Pixel coordinate grounding data:

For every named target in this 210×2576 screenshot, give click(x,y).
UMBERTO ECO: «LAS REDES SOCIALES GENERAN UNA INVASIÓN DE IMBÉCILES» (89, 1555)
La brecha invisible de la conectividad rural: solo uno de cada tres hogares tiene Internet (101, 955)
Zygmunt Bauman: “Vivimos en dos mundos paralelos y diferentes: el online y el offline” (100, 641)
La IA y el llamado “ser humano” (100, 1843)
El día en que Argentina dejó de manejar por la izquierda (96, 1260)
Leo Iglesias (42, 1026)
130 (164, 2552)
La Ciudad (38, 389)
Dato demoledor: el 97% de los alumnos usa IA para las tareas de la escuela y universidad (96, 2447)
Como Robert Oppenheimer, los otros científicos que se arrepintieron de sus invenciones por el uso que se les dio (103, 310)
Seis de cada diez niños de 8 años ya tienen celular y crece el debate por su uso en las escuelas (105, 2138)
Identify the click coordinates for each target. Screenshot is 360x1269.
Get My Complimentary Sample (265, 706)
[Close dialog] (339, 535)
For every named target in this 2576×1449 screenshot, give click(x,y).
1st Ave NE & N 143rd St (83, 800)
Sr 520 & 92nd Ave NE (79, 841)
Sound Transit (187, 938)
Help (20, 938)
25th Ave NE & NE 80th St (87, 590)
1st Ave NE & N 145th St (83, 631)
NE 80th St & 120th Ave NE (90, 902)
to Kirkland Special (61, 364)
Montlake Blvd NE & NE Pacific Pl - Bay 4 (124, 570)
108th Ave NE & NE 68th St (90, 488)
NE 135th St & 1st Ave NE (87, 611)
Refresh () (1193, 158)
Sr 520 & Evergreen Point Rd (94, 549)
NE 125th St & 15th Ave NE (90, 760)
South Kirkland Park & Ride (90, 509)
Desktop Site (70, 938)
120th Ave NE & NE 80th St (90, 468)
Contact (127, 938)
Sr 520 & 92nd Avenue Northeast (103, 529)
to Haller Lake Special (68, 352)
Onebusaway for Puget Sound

WORK ITEM
Each record is to be transcribed exactly and in full.

EXERCISE ANSWER
For every named target in this 210×2576 screenshot, give click(x,y).
UMBERTO ECO: «LAS REDES SOCIALES GENERAN UNA INVASIÓN DE IMBÉCILES» (89, 1555)
La brecha invisible de la conectividad rural: solo uno de cada tres hogares tiene Internet (101, 955)
Zygmunt Bauman: “Vivimos en dos mundos paralelos y diferentes: el online y el offline” (100, 641)
La IA y el llamado “ser humano” (100, 1843)
El día en que Argentina dejó de manejar por la izquierda (96, 1260)
Leo Iglesias (42, 1026)
130 (164, 2552)
La Ciudad (38, 389)
Dato demoledor: el 97% de los alumnos usa IA para las tareas de la escuela y universidad (96, 2447)
Como Robert Oppenheimer, los otros científicos que se arrepintieron de sus invenciones por el uso que se les dio (103, 310)
Seis de cada diez niños de 8 años ya tienen celular y crece el debate por su uso en las escuelas (105, 2138)
Identify the click coordinates for each target. Screenshot is 360x1269.
Get My Complimentary Sample (265, 706)
[Close dialog] (339, 535)
For every named target in this 2576×1449 screenshot, give click(x,y).
1st Ave NE & N 143rd St (83, 800)
Sr 520 & 92nd Ave NE (79, 841)
Sound Transit (187, 938)
Help (20, 938)
25th Ave NE & NE 80th St (87, 590)
1st Ave NE & N 145th St (83, 631)
NE 80th St & 120th Ave NE (90, 902)
to Kirkland Special (61, 364)
Montlake Blvd NE & NE Pacific Pl - Bay 4 (124, 570)
108th Ave NE & NE 68th St (90, 488)
NE 135th St & 1st Ave NE (87, 611)
Refresh () (1193, 158)
Sr 520 & Evergreen Point Rd (94, 549)
NE 125th St & 15th Ave NE (90, 760)
South Kirkland Park & Ride (90, 509)
Desktop Site (70, 938)
120th Ave NE & NE 80th St (90, 468)
Contact (127, 938)
Sr 520 & 92nd Avenue Northeast (103, 529)
to Haller Lake Special (68, 352)
Onebusaway for Puget Sound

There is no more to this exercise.